_Input data_.
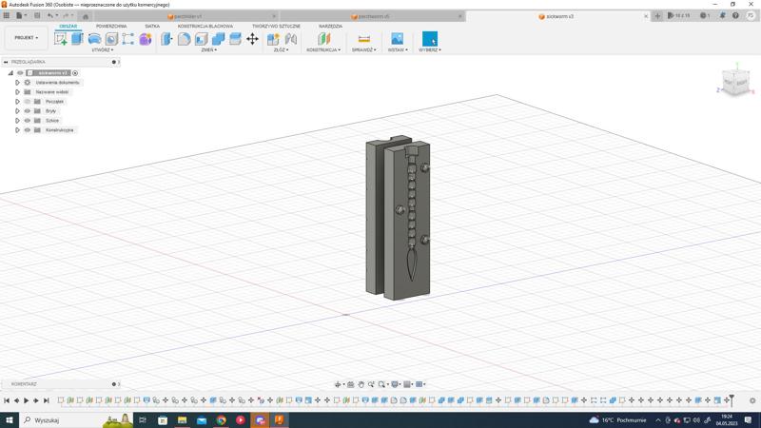This screenshot has height=428, width=761.
Task: Switch to the NARZĘDZIA ribbon tab
Action: pyautogui.click(x=330, y=27)
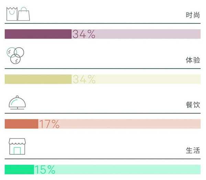Click the 17% percentage text
The image size is (206, 180).
coord(49,124)
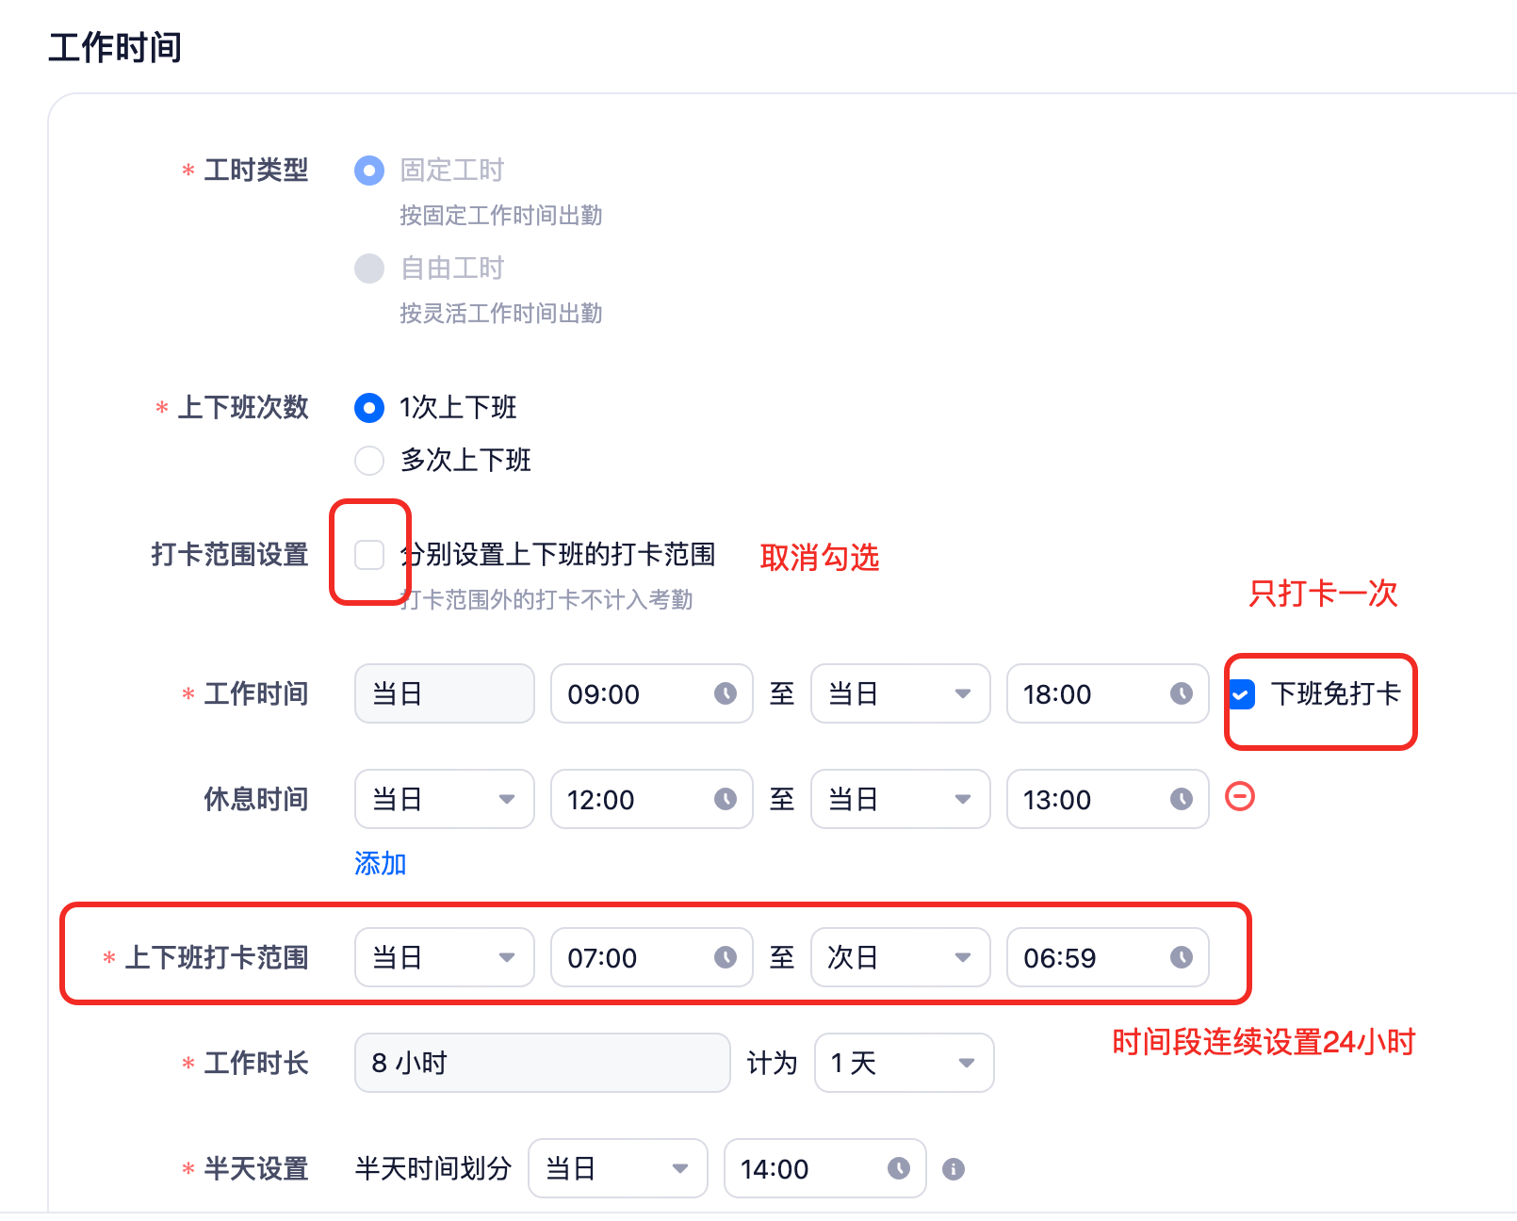The image size is (1517, 1221).
Task: Click clock icon in 09:00 work start field
Action: (725, 693)
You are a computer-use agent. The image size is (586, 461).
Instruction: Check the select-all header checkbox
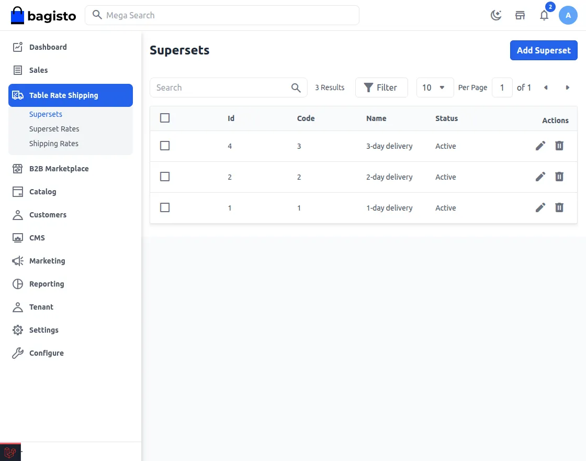tap(165, 118)
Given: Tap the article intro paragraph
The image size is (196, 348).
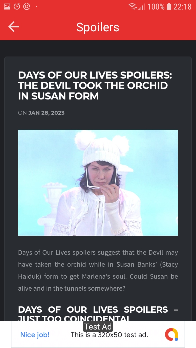Looking at the screenshot, I should [x=98, y=270].
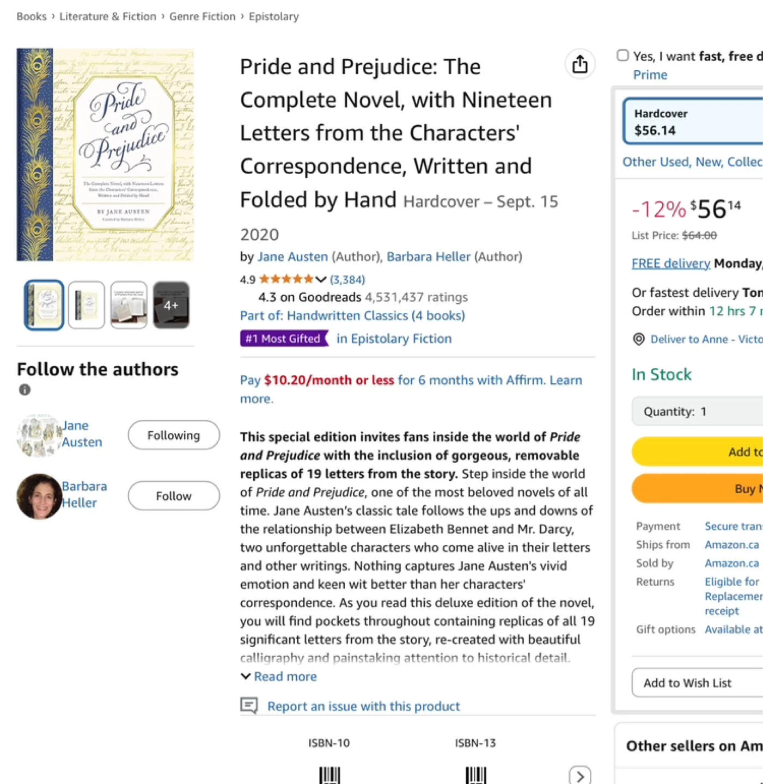This screenshot has width=763, height=784.
Task: Select the #1 Most Gifted badge
Action: point(284,338)
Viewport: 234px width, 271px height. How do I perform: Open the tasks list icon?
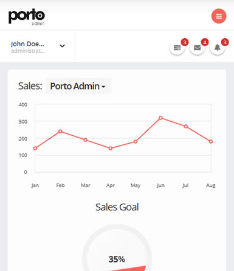(x=177, y=48)
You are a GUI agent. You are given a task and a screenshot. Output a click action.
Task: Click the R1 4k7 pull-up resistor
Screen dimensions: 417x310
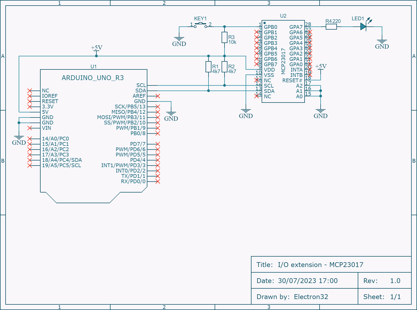tap(209, 67)
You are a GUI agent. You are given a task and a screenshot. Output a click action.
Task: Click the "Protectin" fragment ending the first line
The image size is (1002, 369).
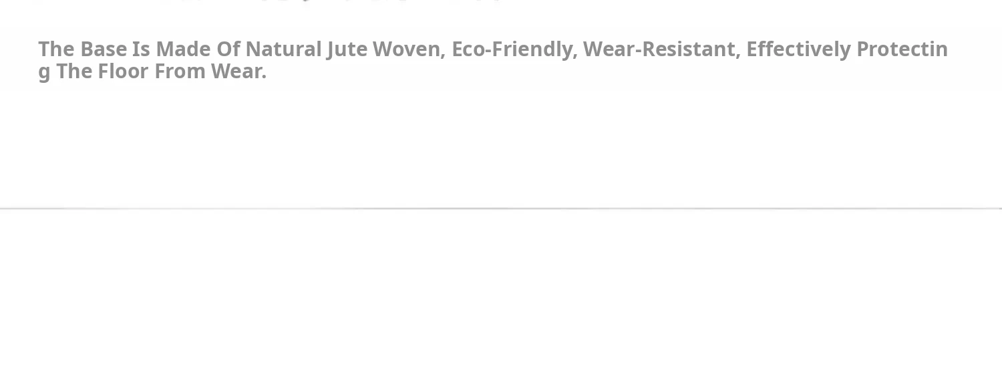pos(902,49)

_Prompt_. Rewrite the listing above, substituting "interface agent" for every "GUI agent" and changing nothing else. Omit the pictures.

_Solution to this problem_.
This screenshot has height=428, width=761.
Task: Switch to the NARZĘDZIA ribbon tab
Action: pyautogui.click(x=330, y=27)
Click the 17% percentage text
The image size is (206, 180).
coord(49,124)
The image size is (1517, 1221).
Task: Click clock icon in 09:00 work start field
Action: (725, 693)
You are a computer-use agent. The image size is (586, 461).
Instruction: Check the select-all header checkbox
tap(165, 118)
Given: Tap the article intro paragraph
The image size is (196, 348).
Looking at the screenshot, I should [x=98, y=270].
This screenshot has width=763, height=784.
Task: Select the #1 Most Gifted badge
Action: point(284,338)
Viewport: 234px width, 271px height. How do I perform: Open the tasks list icon?
(x=177, y=48)
You are a interface agent. You are given a task and a screenshot. Output a click action.
Task: Click the R1 4k7 pull-up resistor
Screen dimensions: 417x310
tap(209, 67)
You are a interface agent. You are given a task and a screenshot. Output a click action.
Task: Click the "Protectin" fragment ending the first line
The image size is (1002, 369).
pos(902,49)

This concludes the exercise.